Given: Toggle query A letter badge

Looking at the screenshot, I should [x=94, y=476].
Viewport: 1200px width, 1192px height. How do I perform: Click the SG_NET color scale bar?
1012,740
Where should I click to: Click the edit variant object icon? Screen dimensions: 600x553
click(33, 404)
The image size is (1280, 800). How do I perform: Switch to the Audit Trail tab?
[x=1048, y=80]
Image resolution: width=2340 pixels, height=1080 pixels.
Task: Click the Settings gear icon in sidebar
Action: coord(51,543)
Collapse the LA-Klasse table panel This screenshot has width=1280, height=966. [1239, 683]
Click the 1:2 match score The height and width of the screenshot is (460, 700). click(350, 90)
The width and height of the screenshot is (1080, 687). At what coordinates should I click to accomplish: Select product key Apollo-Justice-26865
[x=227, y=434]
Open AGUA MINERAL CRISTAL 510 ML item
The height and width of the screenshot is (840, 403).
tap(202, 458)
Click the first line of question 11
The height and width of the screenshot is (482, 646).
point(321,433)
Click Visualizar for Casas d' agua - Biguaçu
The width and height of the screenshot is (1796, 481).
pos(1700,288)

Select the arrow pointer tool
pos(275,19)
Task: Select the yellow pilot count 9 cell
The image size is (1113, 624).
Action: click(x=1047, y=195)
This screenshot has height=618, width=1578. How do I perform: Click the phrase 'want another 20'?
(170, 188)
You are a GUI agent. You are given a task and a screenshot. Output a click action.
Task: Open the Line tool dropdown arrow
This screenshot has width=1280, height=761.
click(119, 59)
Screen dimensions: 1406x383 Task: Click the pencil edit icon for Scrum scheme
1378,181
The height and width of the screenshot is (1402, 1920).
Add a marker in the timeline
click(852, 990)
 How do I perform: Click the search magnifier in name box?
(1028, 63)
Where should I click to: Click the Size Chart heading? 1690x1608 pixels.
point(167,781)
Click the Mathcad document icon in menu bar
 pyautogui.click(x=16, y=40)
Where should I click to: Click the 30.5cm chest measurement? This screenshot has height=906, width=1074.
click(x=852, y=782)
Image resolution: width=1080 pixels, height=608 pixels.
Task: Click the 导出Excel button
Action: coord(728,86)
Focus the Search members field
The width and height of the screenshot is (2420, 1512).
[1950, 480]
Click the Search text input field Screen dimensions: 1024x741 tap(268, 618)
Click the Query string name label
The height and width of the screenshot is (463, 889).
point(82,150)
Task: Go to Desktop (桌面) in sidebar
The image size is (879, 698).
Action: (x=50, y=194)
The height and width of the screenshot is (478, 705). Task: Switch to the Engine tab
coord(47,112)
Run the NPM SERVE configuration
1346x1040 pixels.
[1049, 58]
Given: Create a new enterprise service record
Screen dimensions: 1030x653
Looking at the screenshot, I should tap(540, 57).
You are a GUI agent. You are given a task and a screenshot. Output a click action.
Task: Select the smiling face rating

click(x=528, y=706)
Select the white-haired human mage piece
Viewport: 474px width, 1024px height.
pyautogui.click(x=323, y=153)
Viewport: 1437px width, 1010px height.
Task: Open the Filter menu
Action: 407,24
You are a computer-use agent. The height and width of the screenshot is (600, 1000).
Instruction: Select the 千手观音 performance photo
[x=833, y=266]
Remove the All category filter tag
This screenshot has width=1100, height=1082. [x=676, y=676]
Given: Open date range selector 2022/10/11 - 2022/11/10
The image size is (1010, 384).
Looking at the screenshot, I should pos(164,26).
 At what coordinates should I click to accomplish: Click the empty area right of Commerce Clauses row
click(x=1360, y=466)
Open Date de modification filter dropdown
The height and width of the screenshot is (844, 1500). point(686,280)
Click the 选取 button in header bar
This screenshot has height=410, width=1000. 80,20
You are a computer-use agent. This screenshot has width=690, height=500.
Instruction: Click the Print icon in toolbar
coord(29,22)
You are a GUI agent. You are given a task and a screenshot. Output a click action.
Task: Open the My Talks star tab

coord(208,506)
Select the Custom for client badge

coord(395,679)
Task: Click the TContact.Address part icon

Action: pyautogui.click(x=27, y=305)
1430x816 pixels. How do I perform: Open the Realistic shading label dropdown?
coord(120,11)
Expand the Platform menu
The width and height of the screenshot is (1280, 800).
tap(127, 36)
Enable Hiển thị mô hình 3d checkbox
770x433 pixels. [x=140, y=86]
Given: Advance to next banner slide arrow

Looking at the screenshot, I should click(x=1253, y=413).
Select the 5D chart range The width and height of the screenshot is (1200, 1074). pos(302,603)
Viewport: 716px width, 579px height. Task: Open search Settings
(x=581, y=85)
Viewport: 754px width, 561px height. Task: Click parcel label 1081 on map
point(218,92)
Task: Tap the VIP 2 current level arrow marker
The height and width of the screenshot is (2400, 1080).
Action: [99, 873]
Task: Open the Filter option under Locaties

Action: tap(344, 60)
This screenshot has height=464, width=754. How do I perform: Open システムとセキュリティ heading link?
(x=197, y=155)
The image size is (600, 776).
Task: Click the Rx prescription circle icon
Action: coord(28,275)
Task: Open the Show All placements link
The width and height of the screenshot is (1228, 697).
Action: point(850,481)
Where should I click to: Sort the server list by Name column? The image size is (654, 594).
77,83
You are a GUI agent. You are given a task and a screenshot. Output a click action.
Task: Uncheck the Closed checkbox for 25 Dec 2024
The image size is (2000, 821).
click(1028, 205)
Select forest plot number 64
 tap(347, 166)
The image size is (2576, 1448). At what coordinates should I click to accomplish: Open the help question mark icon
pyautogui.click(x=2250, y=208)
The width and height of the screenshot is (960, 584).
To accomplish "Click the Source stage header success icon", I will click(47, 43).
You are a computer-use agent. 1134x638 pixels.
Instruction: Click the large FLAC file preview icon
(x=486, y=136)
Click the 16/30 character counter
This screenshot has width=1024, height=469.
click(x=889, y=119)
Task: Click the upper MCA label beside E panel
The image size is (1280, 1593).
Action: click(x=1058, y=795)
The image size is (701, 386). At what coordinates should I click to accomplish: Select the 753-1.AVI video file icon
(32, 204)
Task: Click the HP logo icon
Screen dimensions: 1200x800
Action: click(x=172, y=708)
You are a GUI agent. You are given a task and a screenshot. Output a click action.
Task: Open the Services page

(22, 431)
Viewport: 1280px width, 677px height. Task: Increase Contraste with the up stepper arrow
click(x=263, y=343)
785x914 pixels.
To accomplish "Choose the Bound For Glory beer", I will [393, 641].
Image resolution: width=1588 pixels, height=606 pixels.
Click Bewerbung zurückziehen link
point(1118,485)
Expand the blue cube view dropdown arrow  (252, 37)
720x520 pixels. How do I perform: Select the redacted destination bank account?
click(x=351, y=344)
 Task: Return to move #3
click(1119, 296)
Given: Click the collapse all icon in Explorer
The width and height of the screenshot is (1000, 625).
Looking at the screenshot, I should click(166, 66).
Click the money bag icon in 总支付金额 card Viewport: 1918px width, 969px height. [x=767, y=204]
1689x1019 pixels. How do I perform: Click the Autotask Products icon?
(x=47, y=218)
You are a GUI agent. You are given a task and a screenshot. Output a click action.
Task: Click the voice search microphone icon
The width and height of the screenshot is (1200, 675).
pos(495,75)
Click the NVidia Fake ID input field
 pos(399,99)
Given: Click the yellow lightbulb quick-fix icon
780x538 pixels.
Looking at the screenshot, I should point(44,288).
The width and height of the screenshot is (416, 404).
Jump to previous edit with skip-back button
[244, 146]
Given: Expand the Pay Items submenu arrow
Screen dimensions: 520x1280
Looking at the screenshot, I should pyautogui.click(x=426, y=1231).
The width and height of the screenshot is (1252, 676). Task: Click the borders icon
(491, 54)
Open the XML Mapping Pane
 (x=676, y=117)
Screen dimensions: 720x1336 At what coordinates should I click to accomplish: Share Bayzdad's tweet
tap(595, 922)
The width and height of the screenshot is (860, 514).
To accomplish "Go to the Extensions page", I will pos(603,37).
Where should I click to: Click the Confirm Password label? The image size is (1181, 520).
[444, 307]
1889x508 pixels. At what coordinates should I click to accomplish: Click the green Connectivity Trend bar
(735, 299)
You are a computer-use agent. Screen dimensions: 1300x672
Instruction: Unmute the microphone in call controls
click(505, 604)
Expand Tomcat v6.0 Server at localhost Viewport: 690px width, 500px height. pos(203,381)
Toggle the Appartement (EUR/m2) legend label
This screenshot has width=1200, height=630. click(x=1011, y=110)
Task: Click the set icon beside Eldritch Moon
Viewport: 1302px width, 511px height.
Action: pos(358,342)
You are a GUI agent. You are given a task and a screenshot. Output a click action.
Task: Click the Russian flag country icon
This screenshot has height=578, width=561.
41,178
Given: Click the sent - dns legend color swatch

===

Each line of the data that includes "beside" should be copied.

Task: Click the upper MCA label beside E panel
Task: Click the set icon beside Eldritch Moon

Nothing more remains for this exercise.